Anti-protectionists say planned economies are socialist. Yup. So what? And by the way, since when has government not governed? Isn't government supposed to offset corporate short-term thinking? Isn't it supposed to protect the greater good, and doesn't that mean the long-term good of all citizens?

Sadly, Trump is no Lincoln. Moreover, we have dug ourselves a very deep hole. Big business has never been more powerful or more concentrated. It quashed the cap-and-trade system that might have given us a true accounting of our carbon footprint. It even quashed a tax on carbon. This adversarial behavior (with big business winning every time) has been the new normal since Detroit and Big Oil gutted the CAFE gas mileage standards by pushing (paying) politicians to create a loophole for gas-guzzling SUVs.

There, too, "jobs" and "American competitiveness overseas" were the excuse for kicking the problems facing the planet down the road. Big Steel wasn't the victim that time but a co-conspirator. Japanese cars flooding the market may have been more efficient but they were so darned small.

Big business has mastered not the art of the deal but the art of the pre-emptive strike against anything that threatens its inexorable growth. This is how we became a knee-jerk nation. Linear thinking rules our political discourse. Protectionism smacks of populism. Populism smacks of nationalism. Nationalism smacks of fascism. Fascism smacks of Nazism. Nazism smacks of isolationism circa 1935. Isolationism smacks of nativism — anti-Islam, -black, -woman, -Jew … ergo, Trump is a white supremacist no different from those people who delayed our entry into World War II.

This is nonsense, of course, as ridiculous as the fake news that is decried in books like "Fantasyland" and "Bunk." If we are so exceptionally prone to the poppy- c­ock spewed by con artists like Trump, how come populism (aka fascism, nativism, nationalism, protectionism, isolationism) is afflicting Europe as well?

Was Brexit caused by "something in the water" exported from the New World back to the old? Why is Steve Bannon playing to packed audiences in Italy and France?

The contempt being heaped on Trump's proposed tariffs is just another distraction that will prevent ordinary Americans, who still have the right to vote, from arriving at the more logical and correct (in my view) conclusion: Protectionism is a way to address the glaring and growing divide between haves and have-nots. The majority of humans are fighting for their very survival (by that I mean for the right to live past, say, age 30) as the rich grow their power and wealth on every corner of our ever-more-polluted and overpopulated globe.

Everywhere but China.

The objectives of the Chinese government's seamless interface with its corporations are clear. China's president-for-life is fully aware of the consequences for the "haves" of government turning its back on the have-nots. He is unwilling to risk a populist uprising because in China, given its huge population, underrepresented citizens actually might throw the bastards out, or at any rate seriously destabilize that stressed-to-the-limits nation.
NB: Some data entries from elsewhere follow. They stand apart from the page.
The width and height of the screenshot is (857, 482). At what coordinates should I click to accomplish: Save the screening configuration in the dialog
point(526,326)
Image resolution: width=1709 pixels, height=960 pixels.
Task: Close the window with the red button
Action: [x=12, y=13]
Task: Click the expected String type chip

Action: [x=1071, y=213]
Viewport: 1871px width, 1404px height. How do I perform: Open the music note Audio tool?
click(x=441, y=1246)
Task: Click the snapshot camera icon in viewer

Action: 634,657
That is why China, because it is a nation on the brink and knows it, represents the planet's last, best hope for a future that offers some semblance of protection for defenseless people and other species. Our own best hope is a response in kind. Instead of China stealing our intellectual property and messing with our markets, maybe it's time we steal something from China.

America First, China-style, would put we the people ahead of transnational corporations that are American in name only. It would promote the growth of self-sufficient communities. There, business owners know their customers personally. They establish bonds of trust. We used to call this way of assimilating people of differing ethnicities "the melting pot."

Statistics show that while global concentration of wealth and power has accelerated dramatically (along with the wealth gap) in recent years, the disparities are worse in the U.S. than other Western democracies. It would be tragic if the American dream turned out to be just that, a figment of our imaginations. A dream and nothing more.